実は、会計の利益の考え方と税務の課税所得の考え方は同じ部分も多いのですが異なる点も多々あります。

金融資産などの期末時点の評価額についても、決算書上の利益と税務申告書上の課税所得では、金額が異なるのです。

仮想通貨の期末時点での評価額については会計上も税務上もまだどのようにするのかという明確な規定はありません。

ですが、会計上は、法人で所有する仮想通貨については、「活発な市場が存在する場合」には毎期期末時点での評価を、「活発な市場が存在しない場合」には取得価額を持って評価をすることが求められそうです。

1.期末における仮想通貨の評価に関する会計処理

仮想通貨交換業者及び仮想通貨利用者は、保有する仮想通貨(仮想通貨交換業者が預
託者から預かった仮想通貨を除く。以下同じ。)について、活発な市場が存在する場合、市場価格に基づく価額をもって当該仮想通貨の貸借対照表価額とし、帳簿価額との差額は当期の損益として処理する。

仮想通貨交換業者及び仮想通貨利用者は、保有する仮想通貨について、活発な市場が
存在しない場合、取得原価をもって貸借対照表価額とする。期末における処分見込価額(ゼロ又は備忘価額を含む。)が取得原価を下回る場合には、当該処分見込価額をもって貸借対照表価額とし、取得原価と当該処分見込価額との差額は当期の損失として処理する。

前期以前において、前項に基づいて仮想通貨の取得原価と処分見込価額との差額を損失として処理した場合、当該損失処理額について、当期に戻入れを行わない。

2.活発な市場の判断規準

第 5 項における活発な市場が存在する場合とは、仮想通貨交換業者又は仮想通貨利用者の保有する仮想通貨について、継続的に価格情報が提供される程度に仮想通貨取引所又は仮想通貨販売所において十分な数量及び頻度で取引が行われている場合をいうものとする。

実務対応報告公開草案第53号「資金決済法における仮想通貨の会計処理等に関する当面の取扱い(案)」の公表|ASBJ

税務上の外国通貨等の期末時点での評価

仮想通貨の法的な位置づけについては「支払手段」とされており、通貨でも有価証券でもないとされています。

しかし、国税庁が考える仮想通貨の課税のタイミングや計算方法をみると、どうも外国通貨などと同様に考えているのではないかと思われます。
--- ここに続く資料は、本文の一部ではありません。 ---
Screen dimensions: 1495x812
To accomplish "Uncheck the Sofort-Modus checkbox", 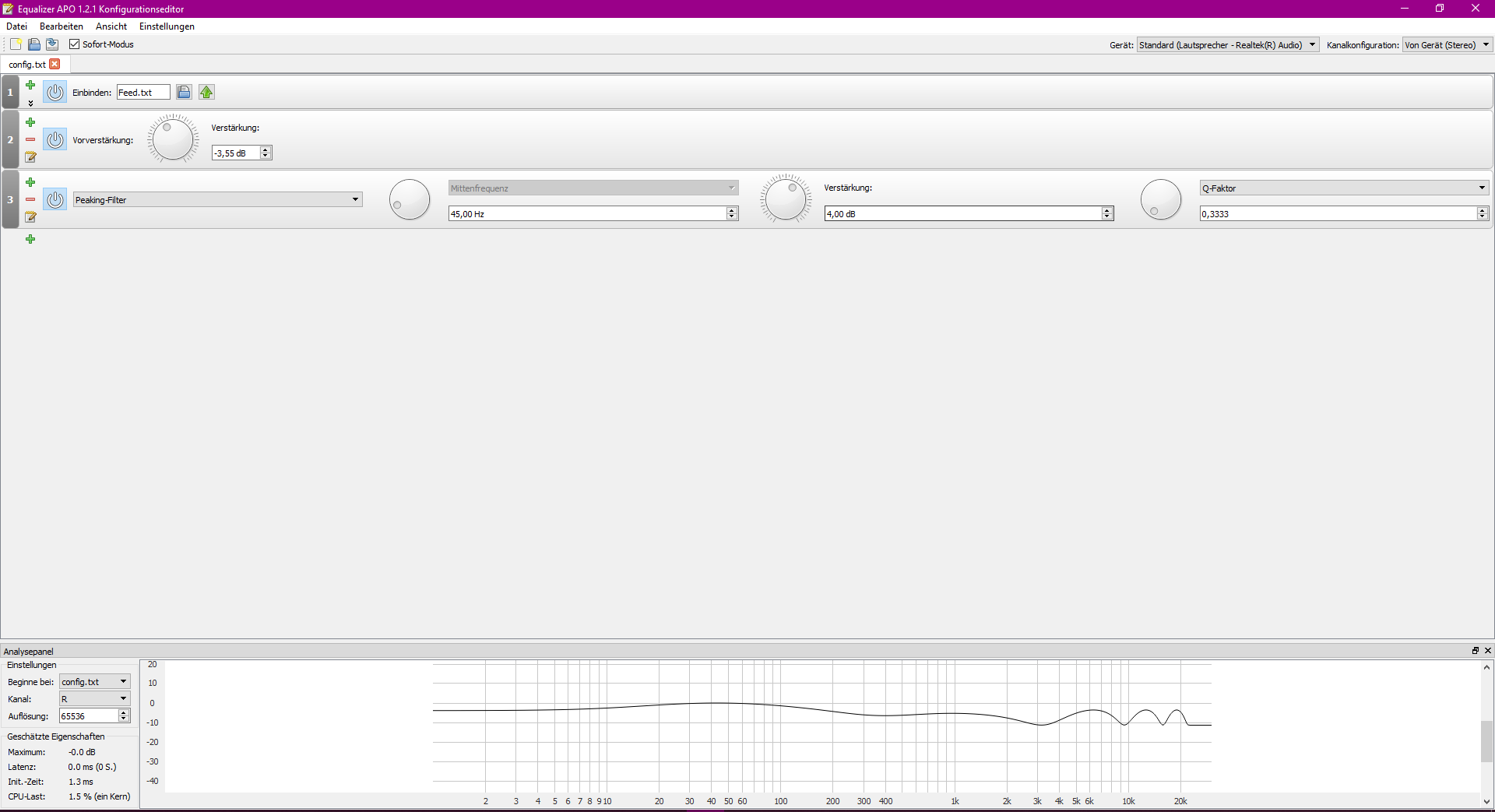I will 74,44.
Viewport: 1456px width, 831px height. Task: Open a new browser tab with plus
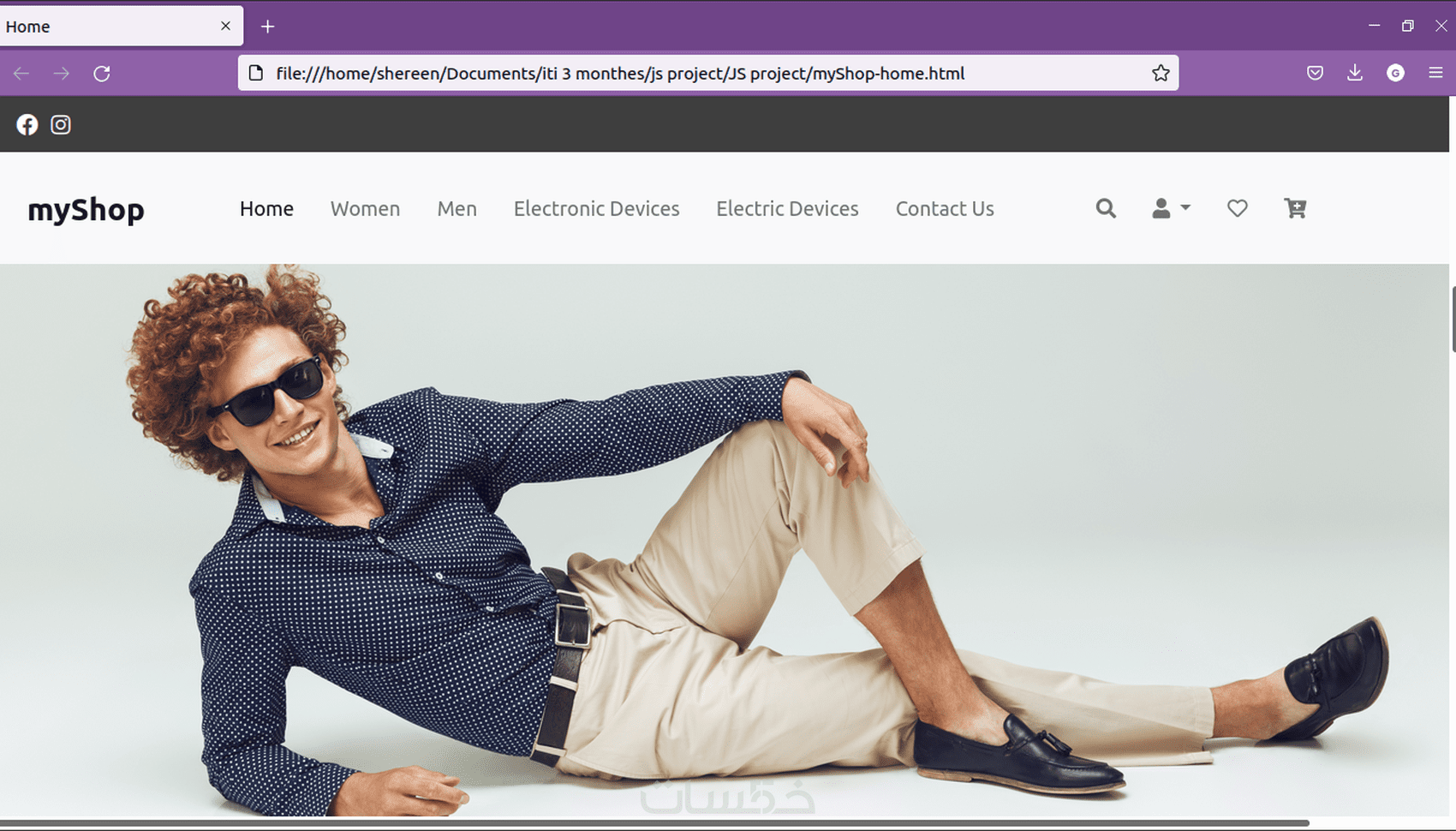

そこで、法人で所有する外貨建て資産の期末時点での評価方法について見ていくことにします。

発生時換算法

法人が外貨建ての取引を行った時点での時価で評価をする方法

期末時換算法

期末時の時価で評価をする方法

外貨預金

短期外貨預金(満期日が決算日から1年以内)

法定換算方法は期末時換算法。届出により発生時換算法の選択も可能

長期外貨預金(満期日が決算日から1年超)

法定換算方法は発生時換算法。届出により期末時換算法の選択も可能

外国通貨

期末時換算法

つまり、外貨預金であれば、取得時の評価のままとすることも、期末時の時価で評価替えをすることも可能であるのに対し、外国通貨そのものの場合には、期末時の時価での評価替えが必須ということになります。

仮想通貨については期末時の評価替えは不要

では、仮想通貨はどちらなのか。

結論は、まだわかりません。

これは個人的な考えですが、期末時換算法を取るべき資産は、外国通貨や一定の有価証券などとされているのは、明記されたもののみが対象となる「限定列挙」であると考え、現時点では、期末時点での時価で評価替えが不要ではないかと。
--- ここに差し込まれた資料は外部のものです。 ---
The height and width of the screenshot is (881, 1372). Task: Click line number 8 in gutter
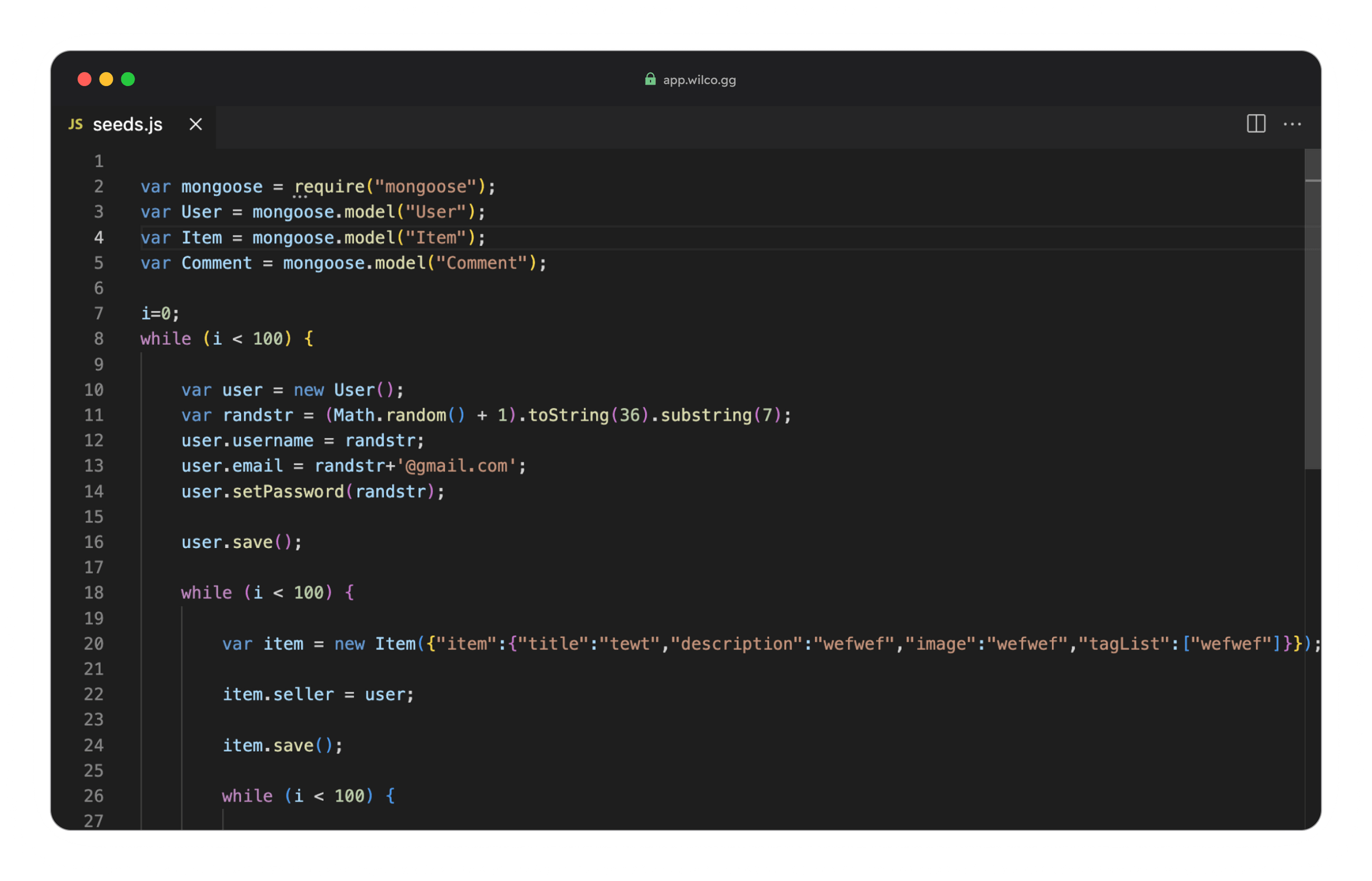(x=99, y=339)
税務通信のNo.3495号にも同様の記載がありました。

仮想通貨について、期末時に時価で評価替えをするということは要するに含み損益も課税対象にするということ。

国から見ると、仮想通貨の含み益ついて課税できる反面、含み損について本業の利益と通算されて税金が減ることにもなります。

それでは、仮想通貨の価格の乱高下の影響が税収にも影響を与えることになります。予算を司る財務省がわざわざそんなことを選択するのか疑問もあります。
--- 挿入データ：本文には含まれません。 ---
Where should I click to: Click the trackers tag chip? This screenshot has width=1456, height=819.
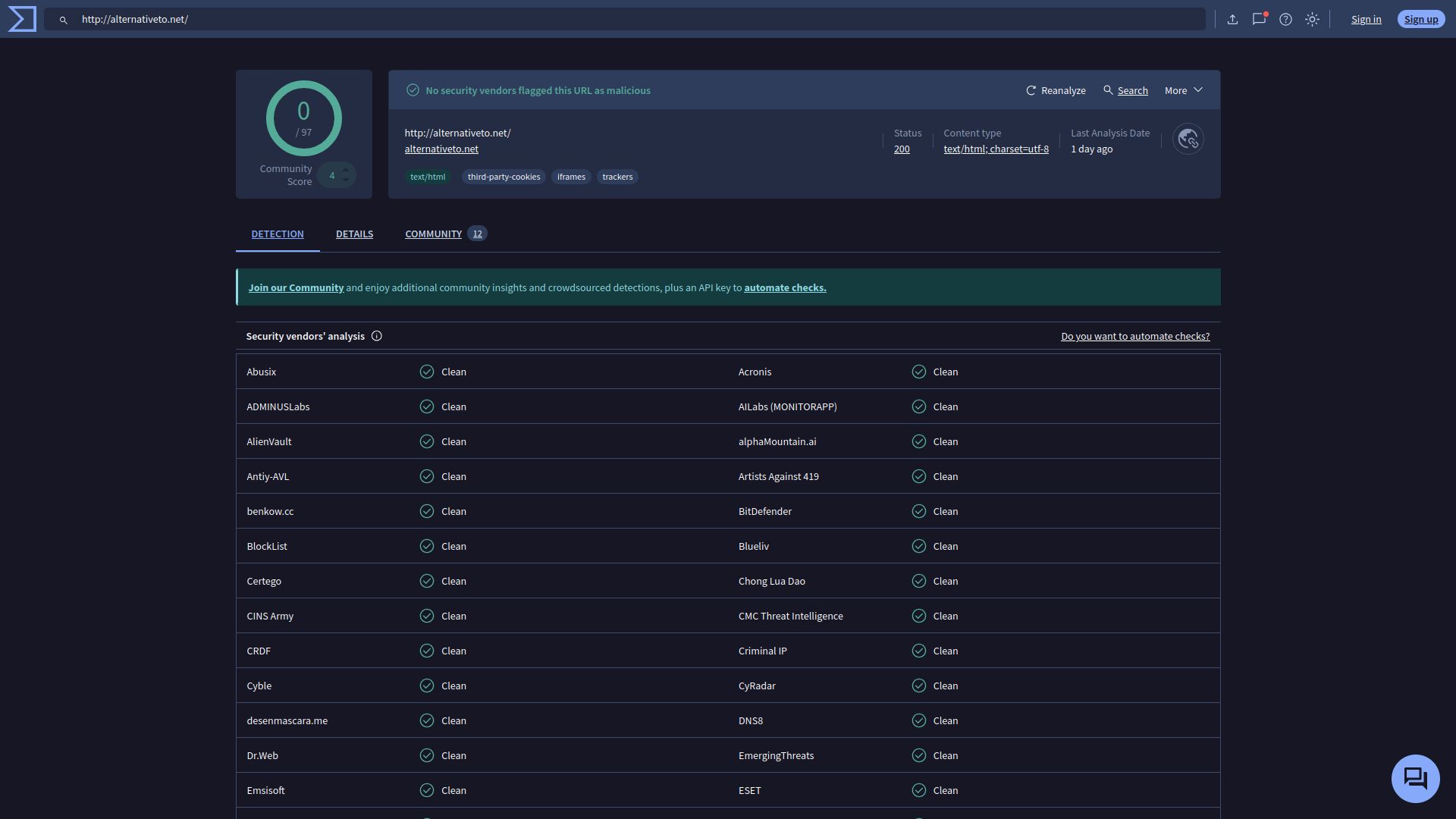[617, 177]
ですから、少なくとも、現時点では、法人で仮想通貨の含み損について期末時換算法により本業の利益と通算するという処理が認められる可能性は低いのではないかと考えます。

含み損の実現には一度売却して再度購入をすればよいが

含み損の計上は認められなくとも、売買等により確定した損益については否応なく法人の課税所得計算に取り込まれます。

それであれば、含み損を抱えた仮想通貨についていずれ値上がりをすると考えるのであれば、期末までに一旦売却をした上で、再度取得をすれば良い。

と考えるのですが、ビットコイン以外のいわゆるアルトコインは、販売所の売買差額があまりに大きく取引額の10%程度になるものもあります。

含み損の実現のために、わざわざそこまでの手数料を支払う必要があるのか慎重に考える必要があるでしょう。